* _TASK TO COMPLETE_: Copy, unchanged, the part of the material that begins with the line containing "Click the 1:00 PM timestamp" and ends with the line containing "Action: (x=934, y=226)", including both of those lines.

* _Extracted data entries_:
☆ ☆ ☆ ☆ ☆ ☆ ☆
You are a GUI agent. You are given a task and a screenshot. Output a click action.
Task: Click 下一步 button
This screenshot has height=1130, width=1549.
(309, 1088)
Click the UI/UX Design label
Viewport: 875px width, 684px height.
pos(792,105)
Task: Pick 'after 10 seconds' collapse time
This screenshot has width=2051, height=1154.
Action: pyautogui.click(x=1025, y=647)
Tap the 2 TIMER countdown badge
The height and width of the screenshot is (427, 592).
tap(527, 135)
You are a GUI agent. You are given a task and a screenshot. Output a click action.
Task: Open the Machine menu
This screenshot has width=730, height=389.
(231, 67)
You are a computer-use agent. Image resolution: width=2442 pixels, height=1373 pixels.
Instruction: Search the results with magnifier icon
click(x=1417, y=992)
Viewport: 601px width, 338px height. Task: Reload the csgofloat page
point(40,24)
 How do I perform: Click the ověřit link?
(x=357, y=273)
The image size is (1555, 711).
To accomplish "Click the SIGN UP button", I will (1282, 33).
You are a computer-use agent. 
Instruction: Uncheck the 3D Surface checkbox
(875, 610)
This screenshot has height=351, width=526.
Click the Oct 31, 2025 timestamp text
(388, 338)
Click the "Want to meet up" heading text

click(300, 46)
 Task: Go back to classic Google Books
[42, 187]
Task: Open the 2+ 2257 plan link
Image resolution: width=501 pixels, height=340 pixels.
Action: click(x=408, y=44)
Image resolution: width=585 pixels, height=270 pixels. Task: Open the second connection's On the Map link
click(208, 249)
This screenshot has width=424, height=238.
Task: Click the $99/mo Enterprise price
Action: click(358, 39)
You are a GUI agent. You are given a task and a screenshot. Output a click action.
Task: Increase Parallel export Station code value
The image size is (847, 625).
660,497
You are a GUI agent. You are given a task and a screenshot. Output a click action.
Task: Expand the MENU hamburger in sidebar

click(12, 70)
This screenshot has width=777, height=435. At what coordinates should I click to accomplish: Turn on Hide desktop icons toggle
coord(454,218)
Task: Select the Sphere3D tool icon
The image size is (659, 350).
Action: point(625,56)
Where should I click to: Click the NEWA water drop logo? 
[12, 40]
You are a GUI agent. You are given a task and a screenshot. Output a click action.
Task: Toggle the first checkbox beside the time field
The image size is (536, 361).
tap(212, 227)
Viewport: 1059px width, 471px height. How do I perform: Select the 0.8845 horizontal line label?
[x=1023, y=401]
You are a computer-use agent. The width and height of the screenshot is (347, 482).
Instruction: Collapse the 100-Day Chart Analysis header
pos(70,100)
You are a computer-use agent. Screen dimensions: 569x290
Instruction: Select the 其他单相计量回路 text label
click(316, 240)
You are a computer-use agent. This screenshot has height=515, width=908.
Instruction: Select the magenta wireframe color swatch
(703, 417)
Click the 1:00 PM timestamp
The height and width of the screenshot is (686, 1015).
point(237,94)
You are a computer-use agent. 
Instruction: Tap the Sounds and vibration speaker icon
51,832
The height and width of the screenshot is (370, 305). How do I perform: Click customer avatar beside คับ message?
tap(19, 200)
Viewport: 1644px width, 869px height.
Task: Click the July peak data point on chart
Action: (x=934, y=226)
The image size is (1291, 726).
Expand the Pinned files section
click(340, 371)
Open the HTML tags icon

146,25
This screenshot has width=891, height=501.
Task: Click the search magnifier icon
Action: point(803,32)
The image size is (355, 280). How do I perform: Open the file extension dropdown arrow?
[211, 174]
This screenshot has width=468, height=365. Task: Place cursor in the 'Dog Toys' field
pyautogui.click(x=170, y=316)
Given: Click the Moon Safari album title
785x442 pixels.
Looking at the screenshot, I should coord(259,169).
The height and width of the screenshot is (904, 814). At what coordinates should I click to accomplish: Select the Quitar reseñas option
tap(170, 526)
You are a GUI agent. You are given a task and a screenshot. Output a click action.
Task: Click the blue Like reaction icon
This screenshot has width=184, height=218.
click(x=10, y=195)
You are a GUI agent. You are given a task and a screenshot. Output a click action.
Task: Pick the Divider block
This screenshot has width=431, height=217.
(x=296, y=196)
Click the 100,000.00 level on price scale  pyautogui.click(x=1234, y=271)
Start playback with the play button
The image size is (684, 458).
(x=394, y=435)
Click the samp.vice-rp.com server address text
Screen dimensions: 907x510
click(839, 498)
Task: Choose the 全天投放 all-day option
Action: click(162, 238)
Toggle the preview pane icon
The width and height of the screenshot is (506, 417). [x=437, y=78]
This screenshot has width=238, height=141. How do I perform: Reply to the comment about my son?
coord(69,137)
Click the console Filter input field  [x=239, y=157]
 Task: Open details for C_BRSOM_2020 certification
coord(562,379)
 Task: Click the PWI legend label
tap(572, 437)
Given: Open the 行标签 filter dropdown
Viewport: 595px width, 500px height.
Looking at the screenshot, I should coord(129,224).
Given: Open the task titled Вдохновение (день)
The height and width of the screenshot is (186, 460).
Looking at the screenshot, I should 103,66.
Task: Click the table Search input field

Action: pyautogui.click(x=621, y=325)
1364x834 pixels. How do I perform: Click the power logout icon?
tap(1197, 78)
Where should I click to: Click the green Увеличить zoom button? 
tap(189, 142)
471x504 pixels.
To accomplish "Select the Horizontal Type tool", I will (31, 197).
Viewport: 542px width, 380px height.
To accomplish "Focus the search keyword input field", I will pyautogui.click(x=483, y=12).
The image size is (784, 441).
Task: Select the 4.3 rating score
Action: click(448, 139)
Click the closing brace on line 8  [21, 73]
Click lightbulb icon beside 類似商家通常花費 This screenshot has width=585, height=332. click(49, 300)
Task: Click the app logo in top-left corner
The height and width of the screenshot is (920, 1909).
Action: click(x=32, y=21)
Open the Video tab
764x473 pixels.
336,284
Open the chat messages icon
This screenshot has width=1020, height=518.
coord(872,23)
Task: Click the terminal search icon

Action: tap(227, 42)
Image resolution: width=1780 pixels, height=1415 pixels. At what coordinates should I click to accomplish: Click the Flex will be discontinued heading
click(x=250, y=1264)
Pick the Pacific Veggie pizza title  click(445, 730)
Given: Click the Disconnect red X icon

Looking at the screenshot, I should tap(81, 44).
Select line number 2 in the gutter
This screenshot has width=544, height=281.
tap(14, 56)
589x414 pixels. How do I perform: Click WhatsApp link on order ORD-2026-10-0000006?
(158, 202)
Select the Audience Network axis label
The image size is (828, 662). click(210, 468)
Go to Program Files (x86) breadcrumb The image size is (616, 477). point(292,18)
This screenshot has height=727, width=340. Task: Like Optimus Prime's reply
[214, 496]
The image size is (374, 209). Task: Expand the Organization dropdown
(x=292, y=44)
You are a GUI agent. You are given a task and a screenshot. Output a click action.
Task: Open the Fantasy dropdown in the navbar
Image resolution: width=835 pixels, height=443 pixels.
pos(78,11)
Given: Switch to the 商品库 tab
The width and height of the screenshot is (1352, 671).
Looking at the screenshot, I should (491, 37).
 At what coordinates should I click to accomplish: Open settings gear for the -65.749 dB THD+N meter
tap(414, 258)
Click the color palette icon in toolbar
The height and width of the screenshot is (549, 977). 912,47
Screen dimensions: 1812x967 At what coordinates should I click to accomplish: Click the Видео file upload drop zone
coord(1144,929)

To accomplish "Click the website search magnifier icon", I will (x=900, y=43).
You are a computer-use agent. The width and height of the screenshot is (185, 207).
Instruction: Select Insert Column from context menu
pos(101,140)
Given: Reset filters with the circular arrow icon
☆ ☆ ☆ ☆ ☆ ☆ ☆
* _RESPONSE BELOW_:
Click the 1:00 PM timestamp
The height and width of the screenshot is (686, 1015).
point(237,94)
You are a computer-use agent. 
Instruction: Tap the Sounds and vibration speaker icon
51,832
The height and width of the screenshot is (370, 305). How do I perform: Click customer avatar beside คับ message?
tap(19, 200)
Viewport: 1644px width, 869px height.
Task: Click the July peak data point on chart
Action: (x=934, y=226)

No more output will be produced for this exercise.